A Darius le movía la pasión, no el pensamiento lógico. El amor de su vida estaba allí y él ya había sufrido muchas veces a manos del Imperio. Fueran cuáles fueran las consecuencias, ya no le preocupaba. Necesitaba enseñarles que había un hombre entre su gente, incluso aunque fuera solo un hombre, incluso solo un chico, que no sufriría su trato.
Darius corría y corría, dando vueltas por los caminos serpenteantes de aquellos campos conocidos y hacia las afueras del territorio de Volusia. Sabía que el mero hecho que lo encontraran allí, tan cerca de Volusia, le valdría la muerte. Siguió las pistas, doblando su velocidad, viendo que las huellas de los zertas estaban cerca las unas de las otras, y sabiendo que se estaban moviendo lentamente. Si iba suficientemente rápido, los alcanzaría.
Darius rodeó una colina, respirando con dificultad, y finalmente, en la distancia, divisó lo que estaba buscando: allí, quizás a menos de cien metros, estaba Loti, encadenada por el cuello con unos gruesos grilletes de hierro, de los que salía una larga cadena, de casi veinte metros, hasta el arnés en la espalda de un zerta. Encima del zerta cabalgaba el capataz del Imperio, el que se la había llevado, de espaldas a ella, y a su lado, caminando junto a ellos, dos soldados más del Imperio, llevando gruesas armaduras negras y doradas del Imperio, que brillaban al sol. Hacían casi dos veces el tamaño de Darius, guerreros formidables, hombres con las armas más finas, y un zerta a sus órdenes. Darius sabía que sería necesaria una multitud de esclavos para vencer a estos hombres.

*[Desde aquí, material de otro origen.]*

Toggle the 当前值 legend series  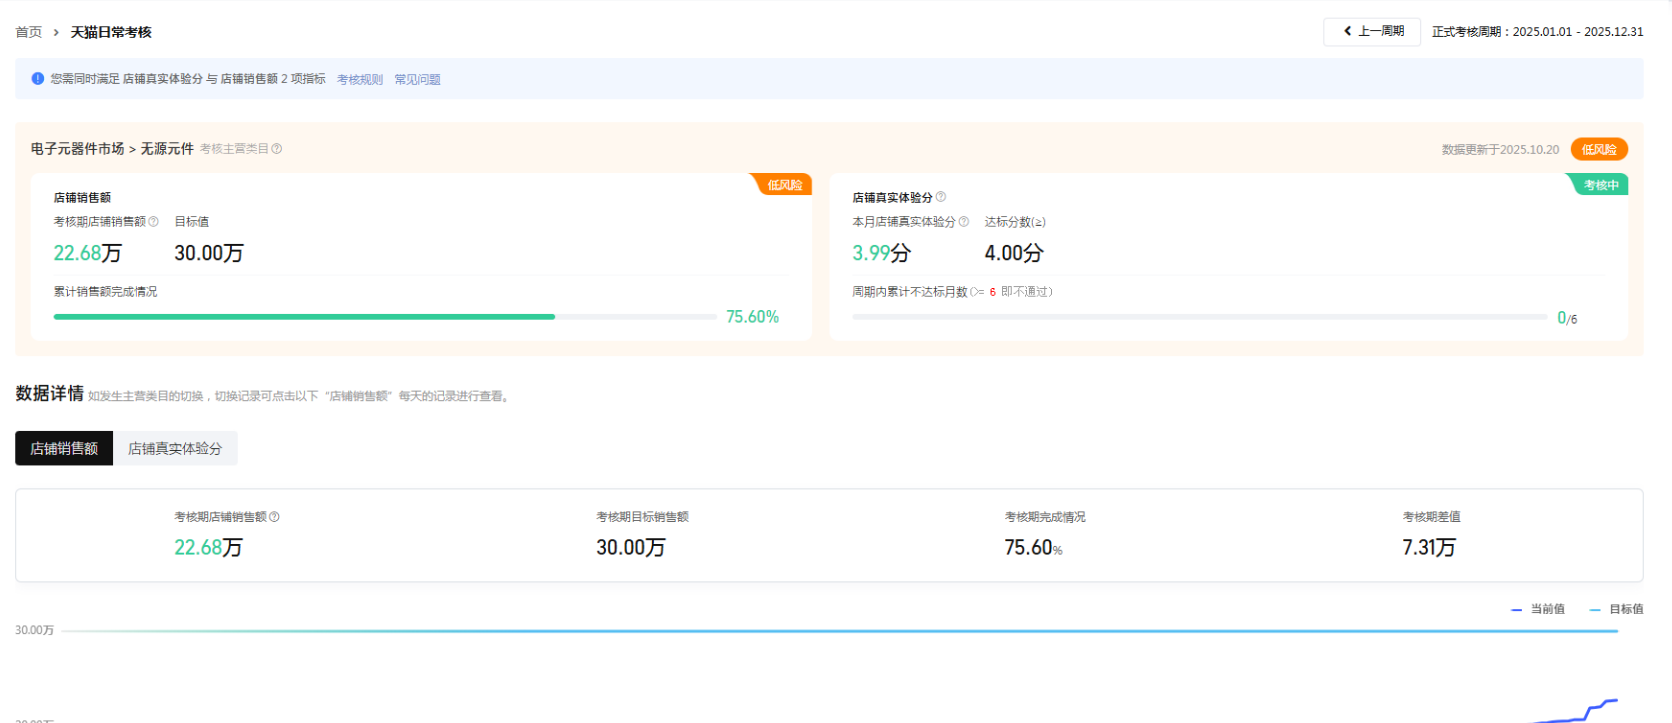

Pero Darius no permitía que el miedo se interpusiera en su camino. Lo único que lo llevaba era la fuerza de su espíritu y su feroz decisión y sabía que debía encontrar la manera en que esto fuera suficiente.
Darius corría y corría, acercándose por detrás a la desprevenida caravana y pronto los alcanzó, corrió hacia Loti por detrás, levantó su espalda en alto, mientras ella lo miraba con una expresión de perplejidad, y cortó la cadena que la unía al zerta.
Loti chilló y saltó hacia atrás, sorprendida, mientras Darius cortaba sus cadenas, liberándola, el característico sonido del metal cortando el aire. Loti estaba allí, libre, con los grilletes todavía alrededor del cuello, la cadena colgaba en su pecho.
Darius se dio la vuelta y vio la misma mirada de sorpresa en el rostro del capataz del Imperio, mirando hacia abajo desde su asiento en el zerta. Los soldados que iban a pie a su lado se detuvieron también, todos ellos aturdidos al ver a Darius.
Darius estaba allí, con los brazos temblorosos, sosteniendo la espada de acero delante de él y decidido a no mostrar miedo mientras estuviera entre ellos y Loti.
“Ella no te pertenece”, exclamó Darius con voz temblorosa. “Es una mujer libre. ¡Todos nosotros somos libres!”
Los soldados miraron hacia el capataz.